CONSIGNE 1: Dans le texte sur l'anarchie, réécrivez le passage qui va de « Lupo s'est fait » jusqu'à « trouvent aucun apaisement... » en renommant « Zari » en « Clara ».
CONSIGNE 2: Écrivez la suite du texte sur l'anarchie dans l'Italie des années 1900, à partir de sa dernière phrase.

EXTRAIT DU TEXTE:
****************
A N A R C H I E
Si vous passez les doigts sur les lettres de ce mot, écoutez, prêtez l'oreille, il vous murmure les espoirs qu'il recèle, les rêves d'égalité qu'il fait germer, la fin des injustices qu'il promet, le pain pour nourrir chacun qu'il fait dorer, le travail partagé qu'il défend, seul rempart contre la misère qui ravage ces paysages d'Italie à l'aube des années 1900.
A Serra De' Conti, ce mot emporte dans son souffle la destinée de Giuseppe le grand-père, comme il va bousculer celle de Nella sa petite-fille, comme il va écrire celle de Lupo ce garçon qui est l'incarnation du fils qu'il n'a pas eu.
Chez les Ceresa, méprisant son père, Luigi, fils de Giuseppe, est celui qui a repris la boulangerie et fait régner la peur. le pain qu'il dépose dans son antre, et qu'il vend, a une mie aussi dure que le coeur de celui qui le pétrit. Sa cruauté a fait germer la malédiction sous son toit. Il n'a d'affection ni pour ses filles qu'il juge inutiles quand elles n'osent pas lui désobéir, ni pour ceux de ses fils qui survivent et qui poussent comme des herbes folles, Lupo le rebelle, l'indomptable, celui qui esquive les coups, les ordres, et Nicola l'évanescent, le fragile, celui qui ne rétorque jamais, celui qui subit, celui qui incarne la vérité, l'innocence.
Lupo s'est fait protection pour Nicola, essayant de le soustraire à la colère rémanente d'un père, quand les yeux de la mère, celle qui devrait veiller, se sont éteints depuis longtemps et ne contemplent plus la réalité des choses du quotidien.
Au dessus du village, se dressent les murs du couvent dans lequel déambule l'Abbesse, Zari, femme respectée et vénérée, femme inflexible.
L'Anarchie et la religion ne sont pas soeurs et pourtant bien des chemins vont se croiser, bien des idées vont se coudre....
A la violence utilisée par ceux qui répriment les demandes de ces anarchistes, qui ne réclament qu'équité, les accusant injustement de n'utiliser que cette violence pour s'exprimer alors qu'il n'en est rien, répond le silence qui habite les murs du couvent, comme un baume aux colères qui ne trouvent aucun apaisement...
****************
DONNÉES FOURNIES:
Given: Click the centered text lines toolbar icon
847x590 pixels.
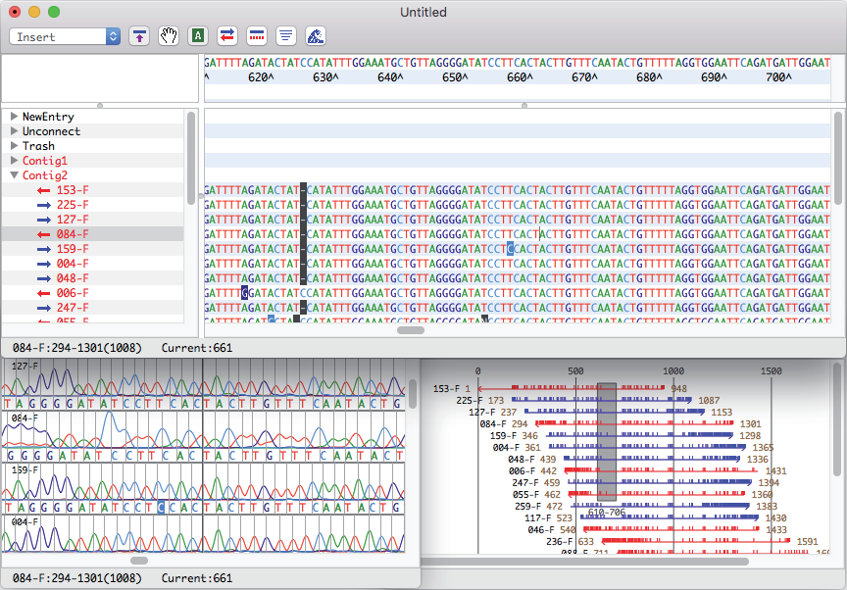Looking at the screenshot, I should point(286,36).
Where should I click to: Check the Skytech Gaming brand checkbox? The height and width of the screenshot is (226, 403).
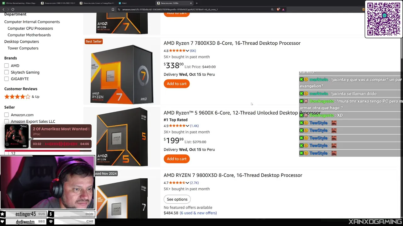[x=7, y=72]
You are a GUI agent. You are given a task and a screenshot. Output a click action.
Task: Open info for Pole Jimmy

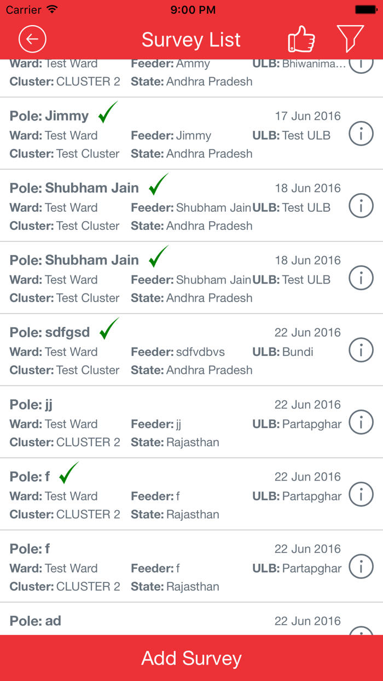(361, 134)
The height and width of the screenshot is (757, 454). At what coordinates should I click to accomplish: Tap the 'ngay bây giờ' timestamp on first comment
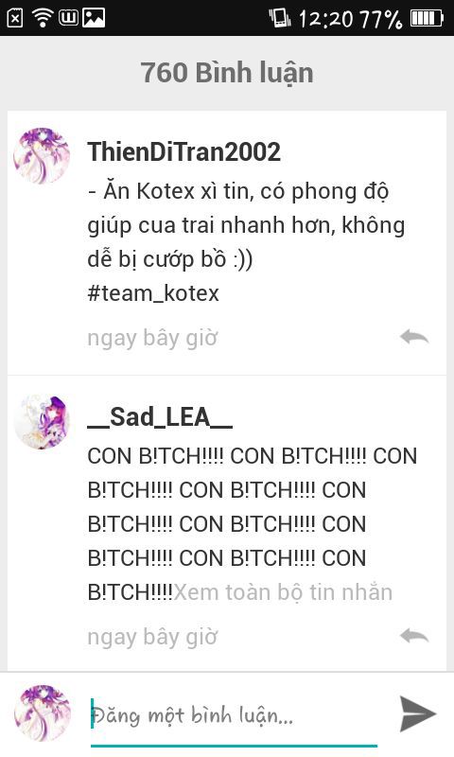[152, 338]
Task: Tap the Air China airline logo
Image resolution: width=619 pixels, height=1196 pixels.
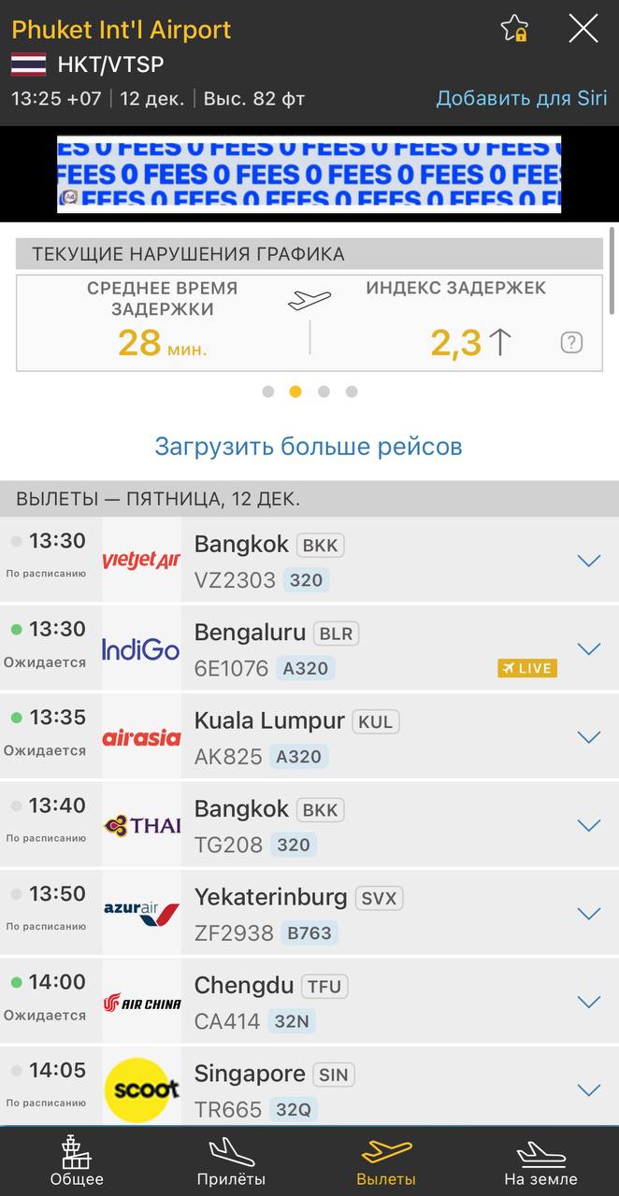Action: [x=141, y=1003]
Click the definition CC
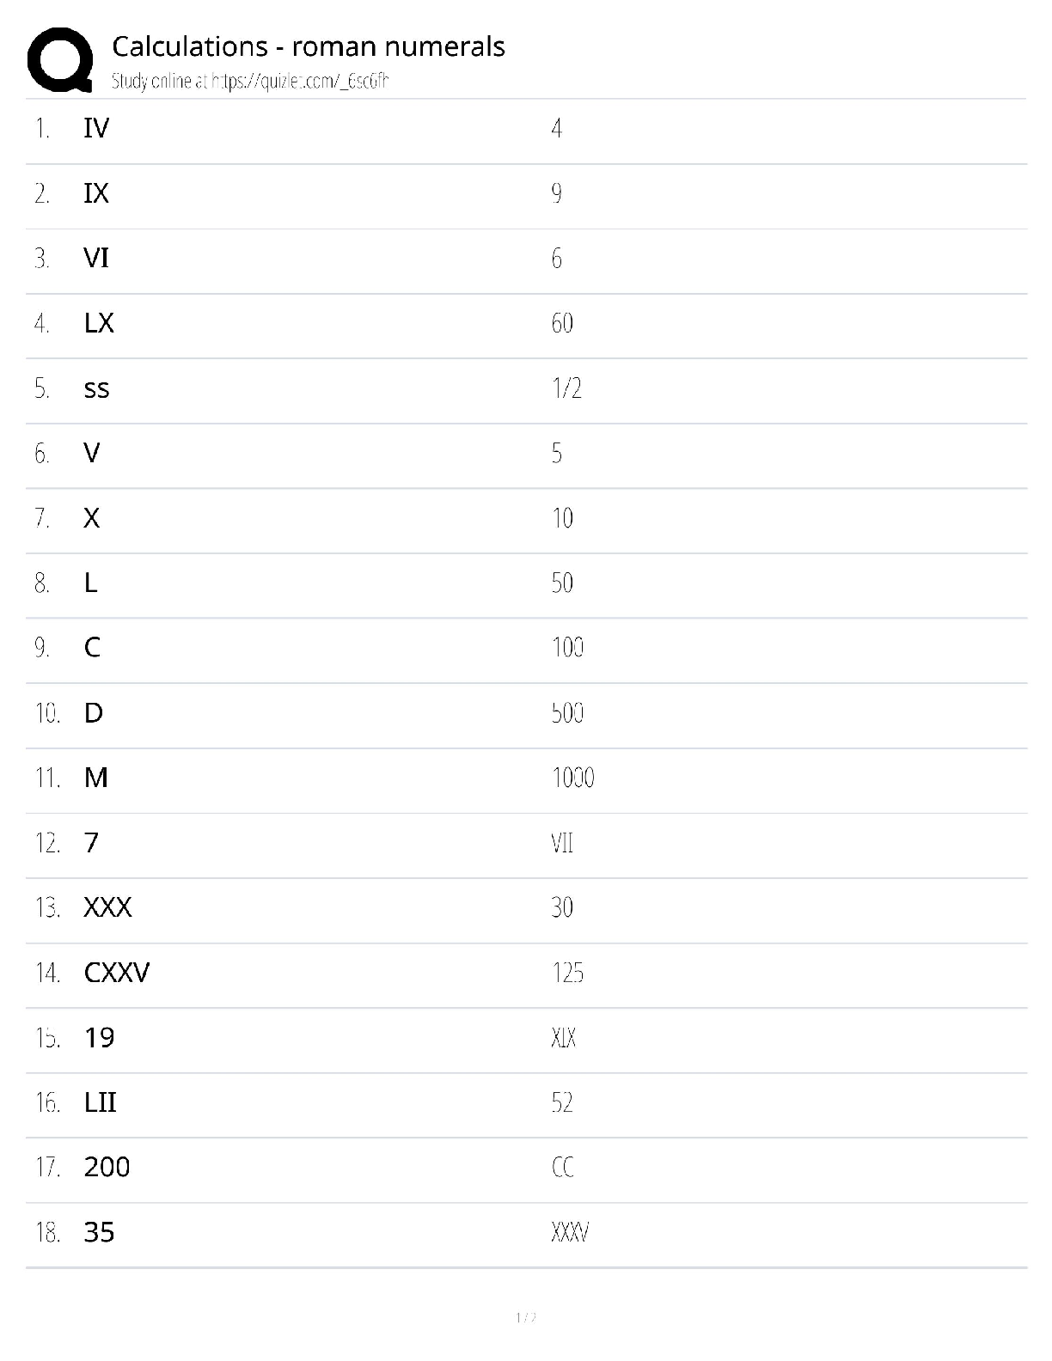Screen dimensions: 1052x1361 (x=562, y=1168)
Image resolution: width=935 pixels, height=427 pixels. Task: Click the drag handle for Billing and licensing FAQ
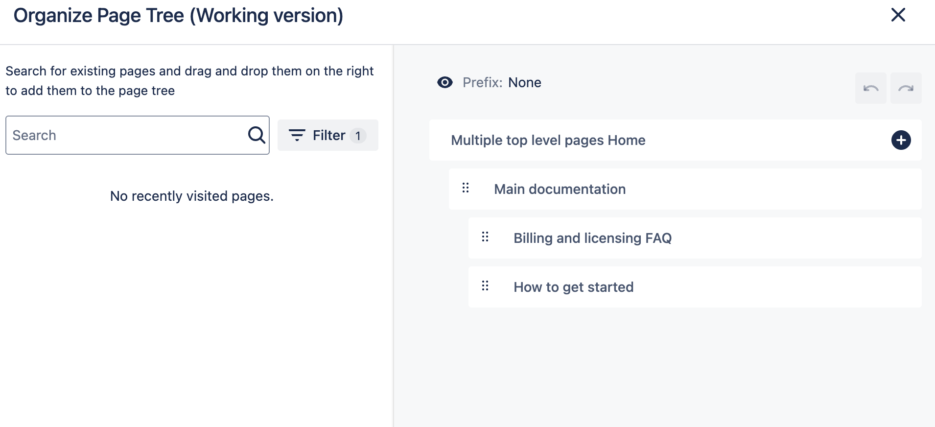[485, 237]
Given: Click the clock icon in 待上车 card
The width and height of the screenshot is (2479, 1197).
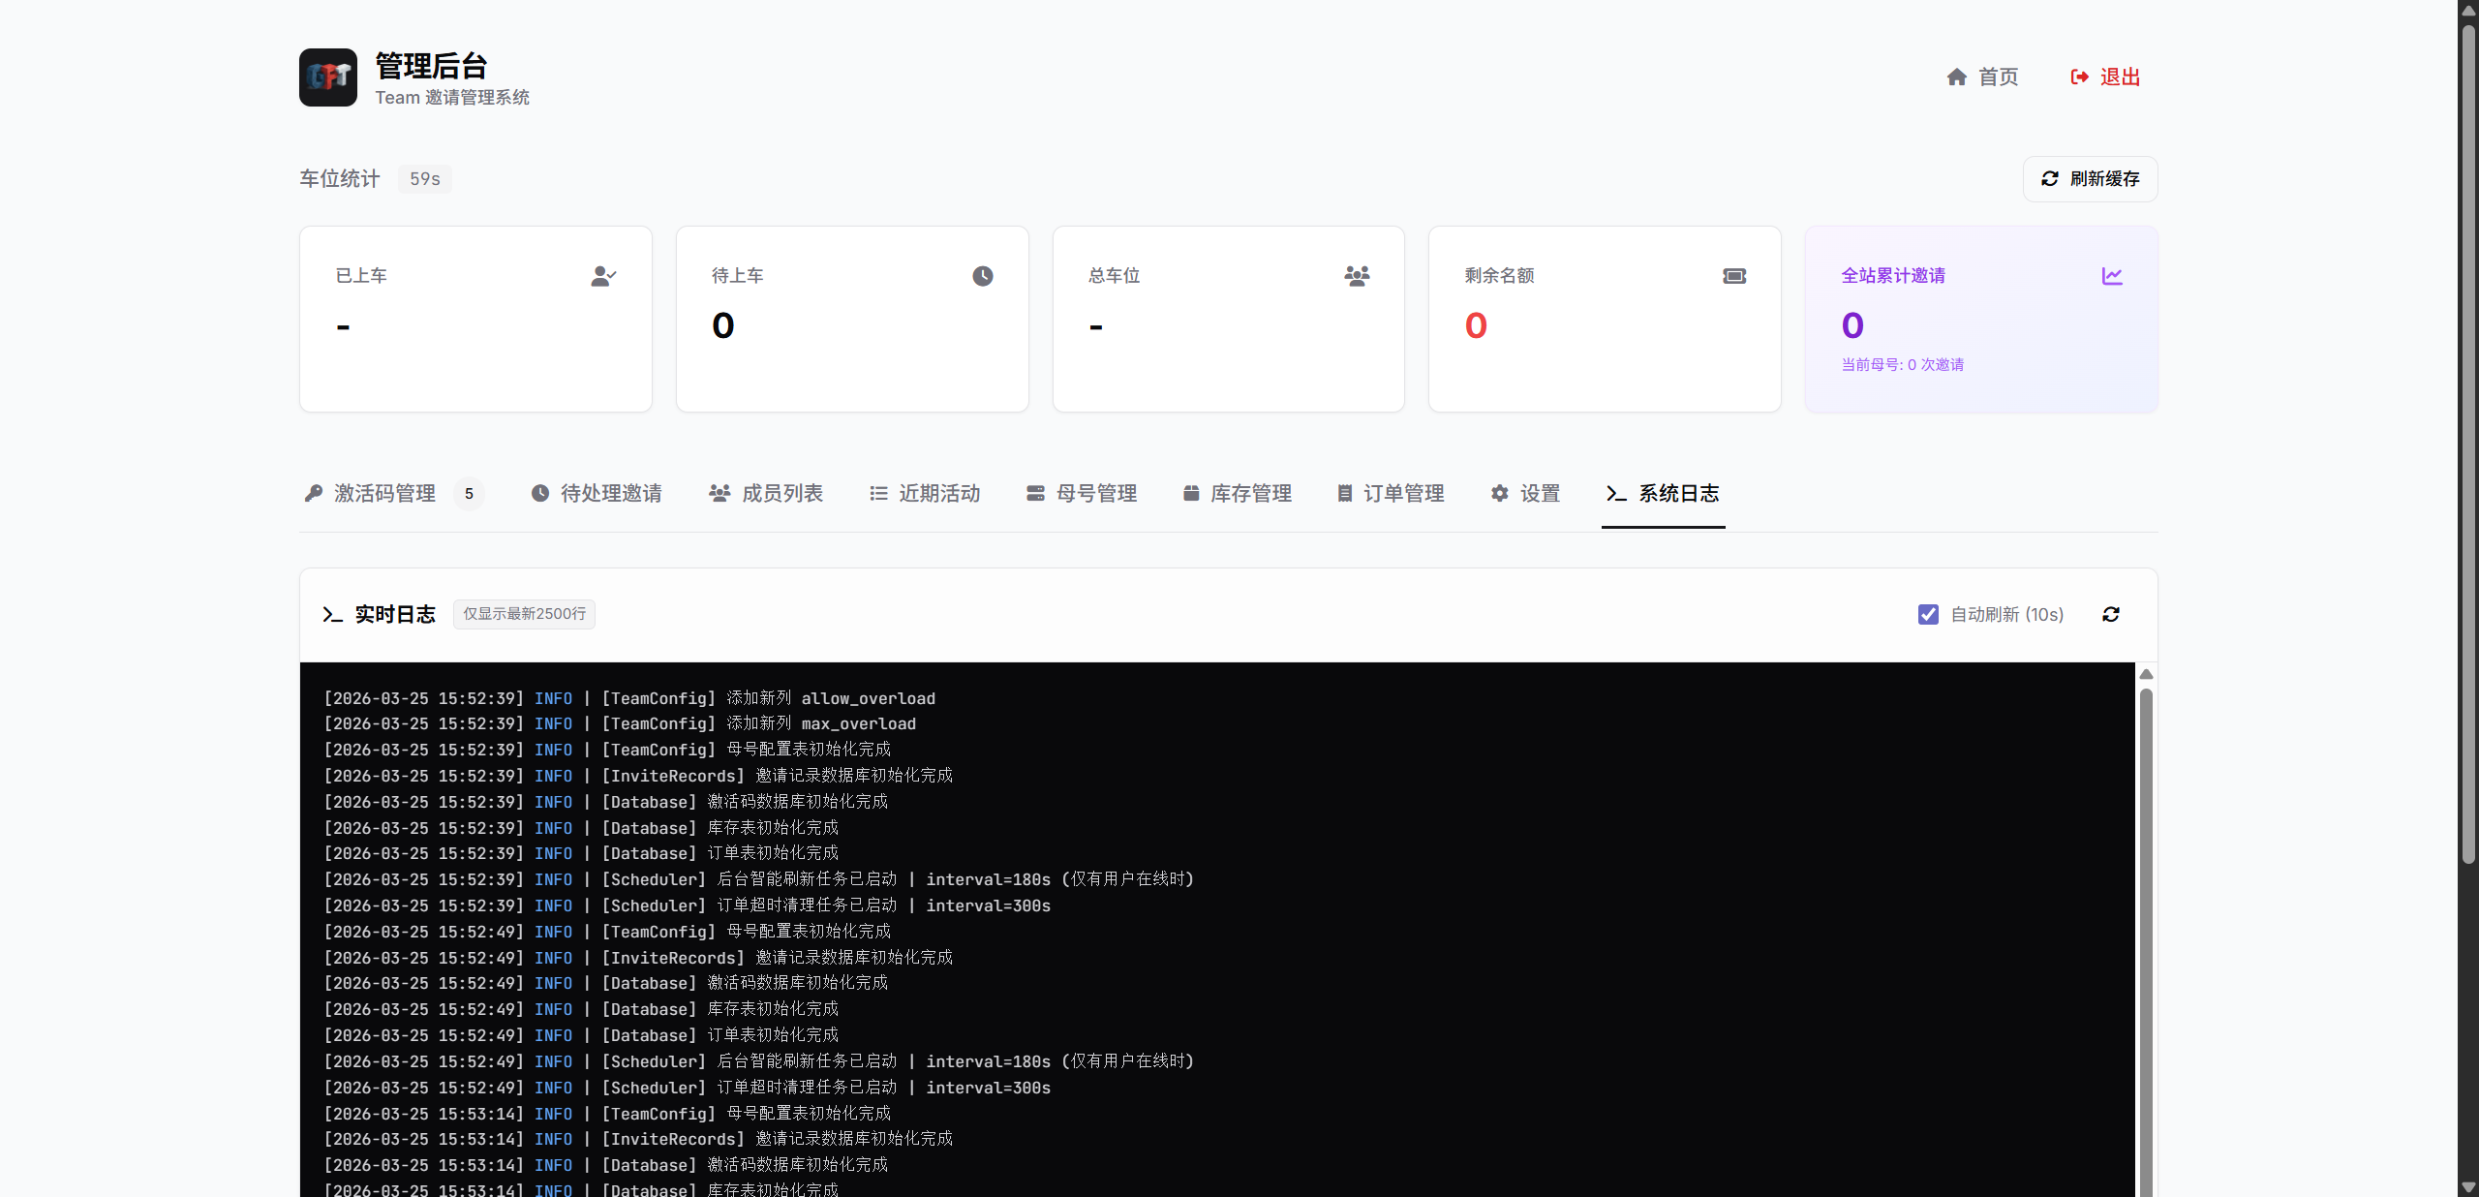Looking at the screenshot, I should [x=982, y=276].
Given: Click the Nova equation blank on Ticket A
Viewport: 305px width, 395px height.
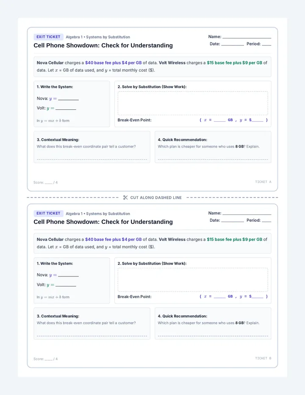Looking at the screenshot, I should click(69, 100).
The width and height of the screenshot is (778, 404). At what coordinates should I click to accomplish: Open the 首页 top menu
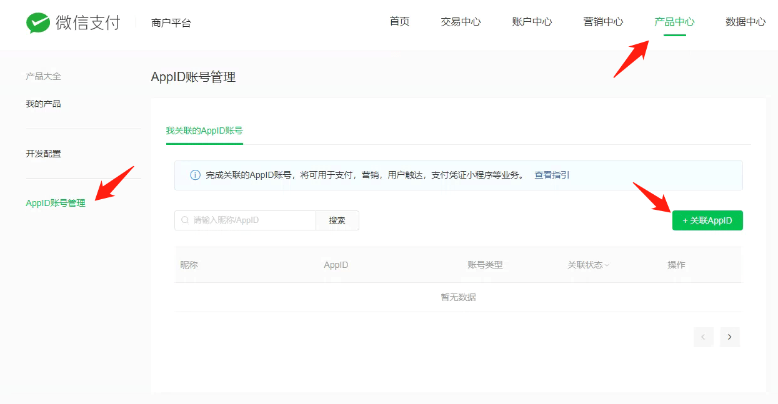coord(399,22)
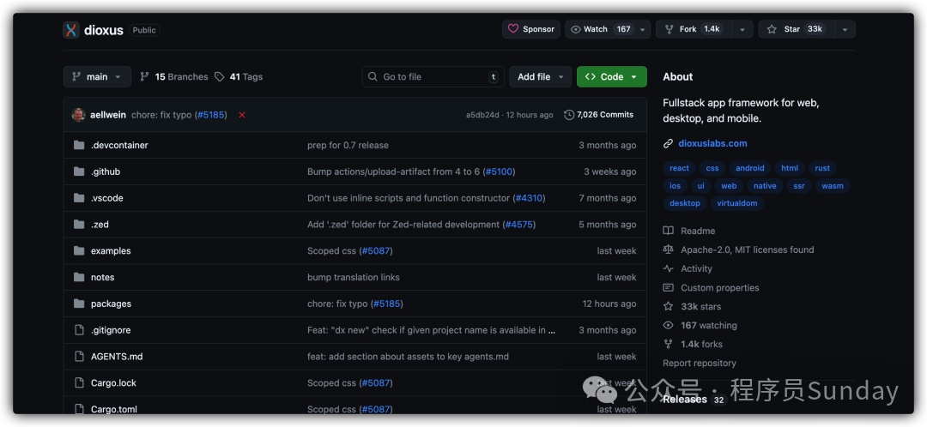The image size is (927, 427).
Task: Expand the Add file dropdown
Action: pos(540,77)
****************
BONNE RÉPONSE 1:
Lupo s'est fait protection pour Nicola, essayant de le soustraire à la colère rémanente d'un père, quand les yeux de la mère, celle qui devrait veiller, se sont éteints depuis longtemps et ne contemplent plus la réalité des choses du quotidien.
Au dessus du village, se dressent les murs du couvent dans lequel déambule l'Abbesse, Clara, femme respectée et vénérée, femme inflexible.
L'Anarchie et la religion ne sont pas soeurs et pourtant bien des chemins vont se croiser, bien des idées vont se coudre....
A la violence utilisée par ceux qui répriment les demandes de ces anarchistes, qui ne réclament qu'équité, les accusant injustement de n'utiliser que cette violence pour s'exprimer alors qu'il n'en est rien, répond le silence qui habite les murs du couvent, comme un baume aux colères qui ne trouvent aucun apaisement...

BONNE RÉPONSE 2:
Quand la Grande Guerre commence à réclamer les fils, les frères, les pères, les amis de longue date, commence à les engloutir, quand Chien le loup domestiqué de Lupo disparaît comme un présage, comme une prédiction, quand Nicola voit le vent de l'histoire le balayer, à l'emporter comme une plume,
Que reste-t-il à ceux qui foulent encore le sol de ces collines italiennes ?
Que sont devenus les espoirs d'une vie meilleure, plus juste, comment continuer à faire vivre les idées, l'Anarchie comme seul guide de l'existence ?
Où s'est envolée l'affection de Lupo pour Nicola, sa promesse de protection ?
Comment le couvent parvient-il à rester dressé, à résister, coûte que coûte, fier et altier comme l'image en miroir de cette Anarchie et des espoirs promis à ceux qui la défendent ?
Les uns vénèrent un Dieu qui leur promet une félicité dans la prière, les autres ne croient qu'en une façon d'être qui serait l'égalité de tous et l'anéantissement des misère...
Quel roman !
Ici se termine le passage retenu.